See the cmake/NuGet folder for build instructions.

Python wrapper & wheel packaging

To build the python wrapper, you first need to install cython tool using pip. If you want to build the documentation, also install pdoc tool. Finally install wheel tool to be able to build a .whl package. Minimal python version to build wrapper is 3.10

Then build the SDK with -DENABLE_PYTHON_WRAPPER=ON and optionally -DENABLE_DOC=ON. To generate the wheel package, use wheel target after install target (required for RPATH to be properly set for shared libs inside the wheel).

For example:

cmake --preset=default -B build-python -DENABLE_PYTHON_WRAPPER=ON -DENABLE_DOC=ON
cmake --build build-python --target install
cmake --build build-python --target wheel

Upgrading your SDK

Simply re-invoking cmake --build <BUILD DIRECTORY> in your build directory should update your SDK. If compilation fails, you may need to rebuilding everything by erasing your build directory and restarting your build as explained above.

Customizing the build

The SDK compilation can be customized by passing -D options to CMake when configuring the project.

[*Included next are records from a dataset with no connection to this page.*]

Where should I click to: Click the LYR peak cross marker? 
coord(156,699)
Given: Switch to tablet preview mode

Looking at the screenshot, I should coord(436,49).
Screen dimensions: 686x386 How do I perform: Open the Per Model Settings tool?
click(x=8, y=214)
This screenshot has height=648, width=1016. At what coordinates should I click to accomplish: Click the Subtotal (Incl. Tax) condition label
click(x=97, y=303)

If you know the options you want to use, just pass them to CMake.

Otherwise, you can use the cmake-gui or ccmake commands to configure all the available options interactively.

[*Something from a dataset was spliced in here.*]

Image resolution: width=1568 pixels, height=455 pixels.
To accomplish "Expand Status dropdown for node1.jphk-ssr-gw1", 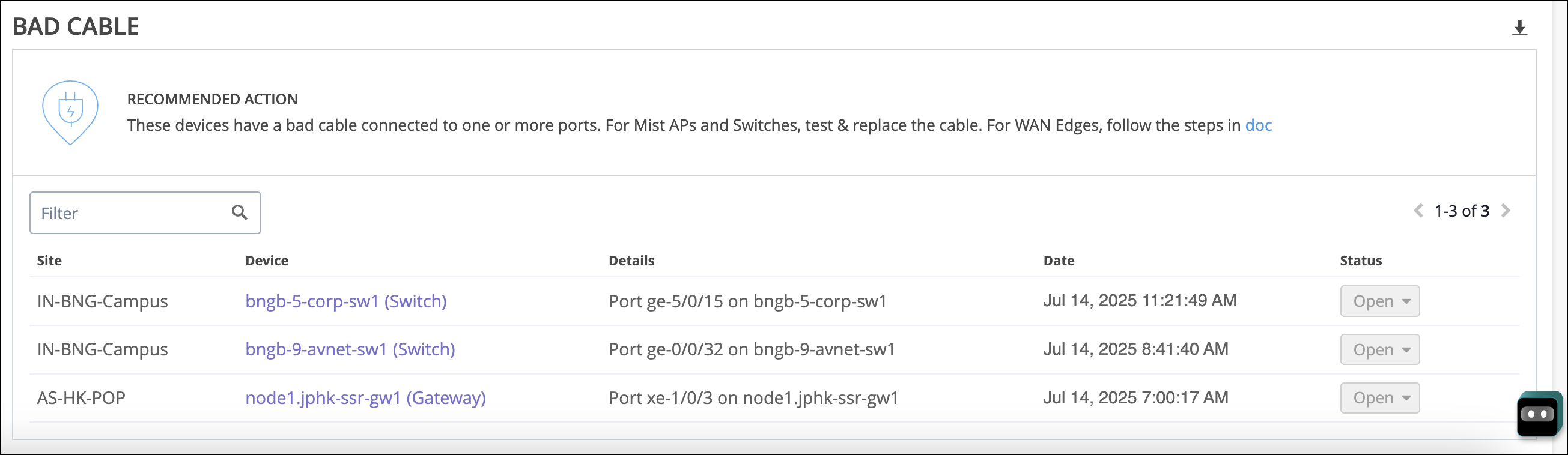I will coord(1379,398).
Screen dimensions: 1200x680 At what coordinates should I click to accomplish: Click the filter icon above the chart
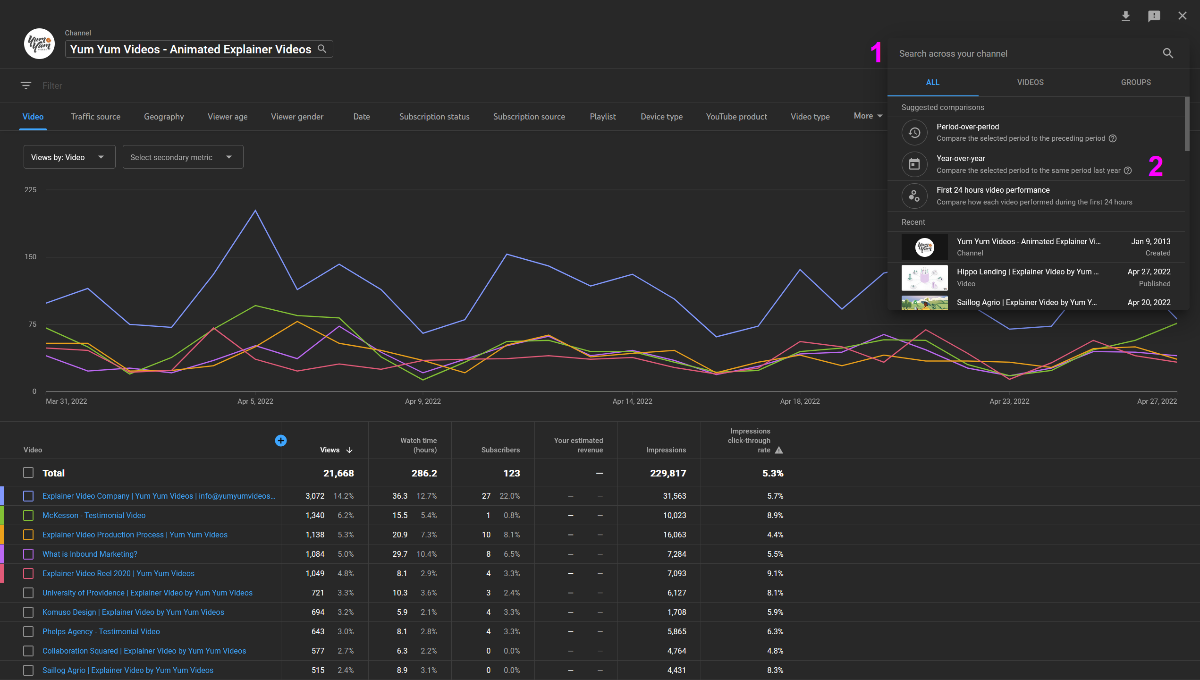pyautogui.click(x=26, y=86)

The following options control the cpu architectures built for a target platform:

  • LINPHONESDK_ANDROID_ARCHS: A comma-separated list of the architectures for which you want to build the Android Linphone SDK for.
  • LINPHONESDK_IOS_ARCHS: Same as LINPHONESDK_ANDROID_ARCHS but for an iOS build.
  • LINPHONESDK_IOS_BASE_URL: The base of the URL that will be used to download the zip file of the SDK when building for iOS.
  • LINPHONESDK_MACOS_ARCHS: Same as LINPHONESDK_ANDROID_ARCHS but for a MacOS build. Currently supported : x86_64, arm64
  • LINPHONESDK_MACOS_BASE_URL: The base of the URL that will be used to download the zip file of the SDK when building for macos.
  • LINPHONESDK_WINDOWS_ARCHS: Same as LINPHONESDK_ANDROID_ARCHS but for a windows build.
  • LINPHONESDK_WINDOWS_BASE_URL: The base of the URL that will be used to download the zip file of the SDK when building for windows.
  • LINPHONESDK_UWP_ARCHS: Same as LINPHONESDK_ANDROID_ARCHS but for an UWP build and Nuget.

These ON/OFF options control the enablement of important features of the SDK, which have an effect on the size of produced size object code:

  • ENABLE_VIDEO: enablement of video call features.
  • ENABLE_ADVANCED_IM: enablement of group chat and secure IM features
  • ENABLE_ZRTP: enablement of ZRTP ciphering
  • ENABLE_DB_STORAGE: enablement of database storage for IM.
  • ENABLE_VCARD: enablement of Vcard features.
  • ENABLE_MKV: enablement of Matroska video file reader/writer.
  • ENABLE_LDAP: enablement of OpenLDAP.

Android permissions

The SDK declares a bunch of permission it may or may not need depending on your usage.

If you need to remove one or more of them, you can do it in your own app's AndroidManifest.xml file like this:

<uses-permission android:name="android.permission.FOREGROUND_SERVICE_DATA_SYNC" tools:node="remove" />

Licensing: GPL third parties versus non GPL third parties

This SDK can be generated in 2 flavors:

  • GPL third parties enabled means that the Linphone SDK includes GPL third parties like FFmpeg. If you choose this flavor, your final application must comply with GPL in any case.

  • NO GPL third parties means that the Linphone SDK will only use non GPL code except for the code from Belledonne Communications. If you choose this flavor, your final application is still subject to the GPL except if you have a commercial license from Belledonne Communications. This is the default mode.

To generate the a SDK with GPL third parties, use the -DENABLE_GPL_THIRD_PARTIES=YES option when configuring the project (you can set "NO" to disable explicitly).

Note regarding third party components subject to license

The Linphone SDK can be compiled with third parties code that are subject to patent license, especially: AMR, SILK and H264 codecs. To build a SDK with any of these features you need to enable the ENABLE_NON_FREE_FEATURES option (disabled by default). Before embedding these features in your final application, make sure to have the right to do so.